ACTIVITY. Retype exactly the lines from the line with "The image size" to the end of the data, keeping both boundary lines.

[Recorded data]
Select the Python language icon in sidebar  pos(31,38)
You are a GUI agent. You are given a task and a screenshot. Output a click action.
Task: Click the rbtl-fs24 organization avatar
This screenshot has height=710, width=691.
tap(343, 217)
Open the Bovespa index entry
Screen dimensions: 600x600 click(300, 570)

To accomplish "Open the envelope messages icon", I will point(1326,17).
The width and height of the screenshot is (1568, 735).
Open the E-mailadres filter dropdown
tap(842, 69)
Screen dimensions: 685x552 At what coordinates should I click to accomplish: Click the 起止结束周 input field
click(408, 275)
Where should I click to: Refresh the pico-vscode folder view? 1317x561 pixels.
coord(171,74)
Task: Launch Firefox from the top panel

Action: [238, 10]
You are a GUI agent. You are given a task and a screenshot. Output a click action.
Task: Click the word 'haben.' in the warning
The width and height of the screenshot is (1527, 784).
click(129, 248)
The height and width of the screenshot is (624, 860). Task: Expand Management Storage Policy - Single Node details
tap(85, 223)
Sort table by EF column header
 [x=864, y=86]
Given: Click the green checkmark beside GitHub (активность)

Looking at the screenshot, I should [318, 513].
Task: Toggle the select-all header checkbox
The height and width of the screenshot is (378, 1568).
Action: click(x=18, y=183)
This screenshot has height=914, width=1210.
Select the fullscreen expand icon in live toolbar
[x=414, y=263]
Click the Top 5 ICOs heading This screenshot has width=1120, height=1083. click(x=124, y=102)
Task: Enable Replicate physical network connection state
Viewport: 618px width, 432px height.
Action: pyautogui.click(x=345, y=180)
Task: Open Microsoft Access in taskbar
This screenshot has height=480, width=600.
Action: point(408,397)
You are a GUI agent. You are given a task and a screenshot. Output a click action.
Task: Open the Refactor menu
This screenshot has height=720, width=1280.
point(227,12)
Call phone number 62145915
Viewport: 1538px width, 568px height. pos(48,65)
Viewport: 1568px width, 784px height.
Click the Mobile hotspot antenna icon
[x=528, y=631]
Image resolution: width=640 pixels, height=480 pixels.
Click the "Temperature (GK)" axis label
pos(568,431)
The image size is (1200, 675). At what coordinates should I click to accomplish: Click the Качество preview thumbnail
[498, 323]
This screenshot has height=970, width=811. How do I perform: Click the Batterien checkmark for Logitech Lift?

TASK SOLUTION.
The image size is (1200, 675). At what coordinates should I click to accomplish: Click the Качество preview thumbnail
[498, 323]
This screenshot has height=970, width=811. How do I perform: Click the Batterien checkmark for Logitech Lift?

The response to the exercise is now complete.